"Big pig," announced the boys' friend as the others got their spears ready to cast. Billy and Lathrop in their eagerness plunged on ahead of the others—Lathrop with a small spear and his revolver—which by the way was useless, he having expended all his cartridges—and Billy with the Arab rifle. Suddenly from dead ahead of the two boys there was a savage squeal and, before either of them realized what had happened, a boar with gleaming white tusks and bristly hair rushed out of the tangle and squarely charged them.
Lathrop went down before his furious onslaught and in his fall carried Billy to the ground with him. In another moment both boys would have been badly gored, perhaps killed, had not the reporter, in the very instant that the boar with wickedly gleaming little red eyes turned to attack Lathrop with his fierce tusks, raised himself on one arm and fired. The bullet struck their assailant full in the ear and penetrated the brain. With a surprised squeal he turned and ran a few feet and then dropped dead. The rest of the hunting part came up at this moment and Billy received warm congratulations—which, as he did not understand, meant as much as most of such felicitations.
It was not long after this incident that the plunge into the cool darkness of the forest began. The men went warily—as if expecting to be attacked at any moment—and the boys, on inquiring of their guide the reason for this caution, only received the reply that elephant tracks had been seen and that as a "rogue" elephant had lately been doing great damage to the crops of the cliff-dwellers they were anxious to kill him if possible.
A rogue elephant is one that has become estranged from the rest of his kind by reason of his fierce intractability. He is in fact what in the west is described, in speaking of a horse, as "loco" or crazy. Such animals—they are generally males—are extremely dangerous to hunt and are generally given a wide berth. They are mischievous in the extreme, moreover, and do great damage, seemingly wantonly, to any crops or garden patches that they may find in their neighborhood. Usually the natives are too terrified to offer any resistance and placidly allow the animal to devastate to the bent of his will. The cliff dwellers, however, had suffered so much from the depredations of this particular animal that they were determined to drive him out of their neighborhood, and that was the real purpose of the hunting party.
"Well, it looks as if we are in for a good exciting morning of it," remarked Billy as they trudged along beneath trees that shot up to unknown heights with great rope-like creepers dangling from their upper branches, looking like ladders leading up into "Jack in the Beanstalk-land." Occasionally a patch of blue could be sighted through the tree-tops, but for the most part the hunters progressed along the floor of the forest under a regular roof of greenery. There was plenty of life in this tipper story of the earth jungle. Troops of monkeys with chattering and gesticulations swung from bough to bough and looked in wonder on the invaders of their realm and then, taking imaginary fright, galloped off through the tree-tops in panic, only to stop a little distance further on and throw down fruit or bits of stick at the men below them. Gorgeous birds, too, flitted about like jewels seen in a setting of green velvet, while underfoot there was no lack of life either. Strange insects, shaped like sticks or leaves or even bits of moss, attracted the attention of the alert boys although they passed over hundreds of such nature mimics unnoticed, owing to the perfection of their mimicry.
At last the leader of the party called a halt and they sat down to eat some of the cassava and manioc cakes they had brought with them. The meal was washed down with a sour drink—something like buttermilk—contained in a huge earthen jar that one of the inferior tribe carried. They were in the midst of it when one of the hunters sprang to his feet with a guttural exclamation.
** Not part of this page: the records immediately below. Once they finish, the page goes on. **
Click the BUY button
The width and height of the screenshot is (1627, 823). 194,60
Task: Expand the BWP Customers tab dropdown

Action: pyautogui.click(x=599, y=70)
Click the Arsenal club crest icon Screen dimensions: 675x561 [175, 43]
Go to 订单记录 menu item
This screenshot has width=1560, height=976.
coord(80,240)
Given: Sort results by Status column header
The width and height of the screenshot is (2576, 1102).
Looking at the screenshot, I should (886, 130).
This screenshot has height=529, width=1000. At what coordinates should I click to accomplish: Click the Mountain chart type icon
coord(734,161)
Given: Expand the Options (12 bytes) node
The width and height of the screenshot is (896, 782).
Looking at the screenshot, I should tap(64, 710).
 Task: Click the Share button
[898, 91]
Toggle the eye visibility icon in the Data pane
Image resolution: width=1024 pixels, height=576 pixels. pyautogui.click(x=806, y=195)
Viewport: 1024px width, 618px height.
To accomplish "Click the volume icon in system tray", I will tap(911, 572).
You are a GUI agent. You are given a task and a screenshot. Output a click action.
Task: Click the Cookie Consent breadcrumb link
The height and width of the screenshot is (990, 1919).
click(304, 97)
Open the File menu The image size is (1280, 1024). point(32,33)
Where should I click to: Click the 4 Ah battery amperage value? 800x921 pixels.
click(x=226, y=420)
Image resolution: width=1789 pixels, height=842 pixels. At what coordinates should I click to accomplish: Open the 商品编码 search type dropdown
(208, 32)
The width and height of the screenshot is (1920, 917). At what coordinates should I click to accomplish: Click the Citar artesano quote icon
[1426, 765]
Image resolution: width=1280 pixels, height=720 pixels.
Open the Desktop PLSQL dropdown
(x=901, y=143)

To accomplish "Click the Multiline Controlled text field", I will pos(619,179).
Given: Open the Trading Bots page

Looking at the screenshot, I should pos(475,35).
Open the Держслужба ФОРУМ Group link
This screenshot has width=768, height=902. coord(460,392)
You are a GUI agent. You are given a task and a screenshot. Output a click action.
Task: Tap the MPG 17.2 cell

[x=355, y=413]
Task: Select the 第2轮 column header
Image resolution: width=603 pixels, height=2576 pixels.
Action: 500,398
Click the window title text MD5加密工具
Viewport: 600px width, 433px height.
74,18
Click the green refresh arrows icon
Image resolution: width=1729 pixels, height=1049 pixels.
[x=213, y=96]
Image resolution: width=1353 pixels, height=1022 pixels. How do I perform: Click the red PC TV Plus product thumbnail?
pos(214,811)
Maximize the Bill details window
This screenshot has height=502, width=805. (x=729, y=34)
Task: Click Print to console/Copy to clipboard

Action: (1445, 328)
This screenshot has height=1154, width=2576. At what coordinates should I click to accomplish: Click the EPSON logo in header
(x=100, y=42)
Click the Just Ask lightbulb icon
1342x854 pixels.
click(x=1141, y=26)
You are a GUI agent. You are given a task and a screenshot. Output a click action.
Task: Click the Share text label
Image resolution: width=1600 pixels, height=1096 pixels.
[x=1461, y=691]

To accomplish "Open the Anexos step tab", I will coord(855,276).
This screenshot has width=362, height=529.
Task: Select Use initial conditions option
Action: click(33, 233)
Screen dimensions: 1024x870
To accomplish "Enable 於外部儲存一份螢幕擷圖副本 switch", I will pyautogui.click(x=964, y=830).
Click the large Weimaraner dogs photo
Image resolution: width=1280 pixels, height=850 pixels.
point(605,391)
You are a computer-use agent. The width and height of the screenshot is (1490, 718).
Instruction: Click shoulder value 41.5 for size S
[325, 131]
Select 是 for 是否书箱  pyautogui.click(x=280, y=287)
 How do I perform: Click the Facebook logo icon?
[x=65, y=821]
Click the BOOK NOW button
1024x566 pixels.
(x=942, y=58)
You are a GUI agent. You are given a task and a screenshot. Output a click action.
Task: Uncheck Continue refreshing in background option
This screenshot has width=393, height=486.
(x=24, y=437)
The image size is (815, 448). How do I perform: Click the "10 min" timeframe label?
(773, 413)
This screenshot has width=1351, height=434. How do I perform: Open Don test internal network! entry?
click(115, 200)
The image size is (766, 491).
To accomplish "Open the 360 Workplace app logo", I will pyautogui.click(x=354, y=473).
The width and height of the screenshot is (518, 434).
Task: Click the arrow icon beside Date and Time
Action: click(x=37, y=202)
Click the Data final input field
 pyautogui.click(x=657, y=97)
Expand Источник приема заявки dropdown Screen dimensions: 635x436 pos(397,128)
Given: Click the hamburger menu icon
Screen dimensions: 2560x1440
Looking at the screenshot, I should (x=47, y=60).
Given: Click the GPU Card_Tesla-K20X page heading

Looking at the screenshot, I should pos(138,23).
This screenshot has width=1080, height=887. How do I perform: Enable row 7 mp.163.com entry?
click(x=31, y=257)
"Arjah!" he exclaimed and, though the boys did not understand his tongue, his attitude of alert attention signified that he said "Listen" as clearly as if he had used the word.
In an instant all of the party were on their feet and listening keenly. After a few seconds of strained attention the boys became aware of a sort of dull pounding sound which seemed to come from some distance. It sounded almost like the regular beat of a large drum. The air seemed to vibrate with it.
He leader of the party spoke a few words rapidly to the others and they all joined in a responsive shout which seemed to be one of assent to some proposition that had been made by him.
"He say elephant dance," said Umbashi; "him very dangerous when dance. He ask them they willing to go on. They all say yes."